Identidad local con técnicas y prendas icónicas de nuestra cultura. Una marca inspirada en el nuevo lujo de lo hecho a mano.

 «Hay varios hechos importantes que influyen en nuestro interés por el diseño y la moda», dicen las hermanas Patricia -arquitecta- y Fabiana Persia -artista plástica-. «Nuestro primer recuerdo viene de la infancia… Durante un tiempo vivimos en Italia porque nuestro padre es de allá y absorbimos mucho de esa cultura», comparten las mendocinas creadoras de la marca Savia.
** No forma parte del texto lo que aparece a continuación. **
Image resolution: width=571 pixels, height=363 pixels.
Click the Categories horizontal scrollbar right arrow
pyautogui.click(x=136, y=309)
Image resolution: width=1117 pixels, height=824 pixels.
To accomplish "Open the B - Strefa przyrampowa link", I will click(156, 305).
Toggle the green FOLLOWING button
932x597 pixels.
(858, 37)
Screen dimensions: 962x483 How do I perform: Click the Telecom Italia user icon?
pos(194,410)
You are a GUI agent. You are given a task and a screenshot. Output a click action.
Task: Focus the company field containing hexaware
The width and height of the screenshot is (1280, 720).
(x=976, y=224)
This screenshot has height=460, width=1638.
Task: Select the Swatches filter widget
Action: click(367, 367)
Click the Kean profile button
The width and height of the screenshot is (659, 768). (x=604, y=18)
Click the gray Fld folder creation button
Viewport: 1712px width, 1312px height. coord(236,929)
La elegancia en el andar y en el vestir, el estilo y el «buen gusto» en hombres y mujeres las hechizaron desde pequeñas y ese vínculo con las telas de diseño y calidad creció con el tiempo.

Una abuela tejedora, una madre ocupada en hacerles su propia ropa, las tías bordadoras, las lanas recicladas, la reinvención permanente, la creatividad activa de las mujeres de la familia también las atraparon de un modo apasionado. «De chicas nos vestían a las cuatro hermanas iguales y eso era un problema para mí, que soy la mayor. Supongo que ahí empecé a distanciarme de lo masivo», cuenta Patricia. Además, lo que había en Mendoza poco y nada les gustaba. Ropa sin alma, describen, uniformes que ellas mismas transformaban.

Patricia aprendió costura de adolescente y aunque la idea no le agradaba demasiado, esas nociones básicas en la máquina de coser de su abuela fueron de mucha utilidad en su propio devenir. «El destino me llevó a conocer una mujer muy generosa que me enseñó todo lo que sabía sobre tejido a telar y fue ahí donde me di cuenta que siempre había querido dedicarme a esto pero con un toque personal y hecho con mis manos». Fabiana, por su parte, investigaba en técnicas milenarias de teñido, se dedicaba al buceo y atendía un hostal en la Isla Robinson Crusoe, en Chile, junto a su esposo y sus dos hijos.

Fue en 2010 y tras el regreso de Fabiana a Santiago como las hermanas Persia se embarcaron en el desafío de crear una marca propia. Una forma de sembrar raíces nuevas, un camino en busca de la esencia, conectadas con la naturaleza, su identidad y su mundo interior. Experimentaron primero con lana de oveja, tejidos a palillo y teñidos con tintes naturales. A esa colección cápsula la bautizaron «Primitiva» y la fusionaron con técnicas con las que ya venían trabajando. Al tiempo, su «manta chamana» fue elegida como uno de los 100 productos de excelencia de Chile y ese fue el segundo indicio de que iban por buen camino.

Los procesos de producción de Savia se inspiran en la filosofía «slow», con materiales nobles, mano de obra y materia prima local, procesos artesanales y producción a baja escala. Las tradiciones textiles de la región son revalorizadas y cada prenda es concebida para que tenga un bajo impacto ambiental, esté acorde con los ritmos de la naturaleza y sea duradera, heredable, atemporal y permanente.

«La ética que nos guía es nuestra propia historia y filosofía. Así fuimos criadas, así funcionábamos como familia, así aprendimos los cinco hermanos: todo lo reutilizábamos. Era una época donde la vida tenía otro ritmo. Ahora todo es inmediato y desechable. Es por eso que para nosotras es importante hacer un trabajo con conciencia, aportando nuestro granito de arena para el cambio».

Los viajes, lo vivido, la Cordillera de los Andes, la flora y la fauna andina, las culturas precolombinas son fuente de inspiración para las hermanas Persia. Juntas y a la distancia -Fabiana vive en Chile y Patricia en Mendoza-, encuentran en esos puntos neurálgicos una nutrición permanente que se fortalece junto al equipo de tejedoras y costureras que trabajan en sus colecciones urbanas y versátiles, de siluetas orgánicas y étnicas donde ensamblan lo natural, lo moderno y lo ancestral.

Durante el Simposio Internacional de Shibori (técnica manual japonesa de teñido) que se celebró recientemente en Nagoya, Savia fue seleccionada para la exposición “Kimono International Challenge” por su trabajo “Expansión”.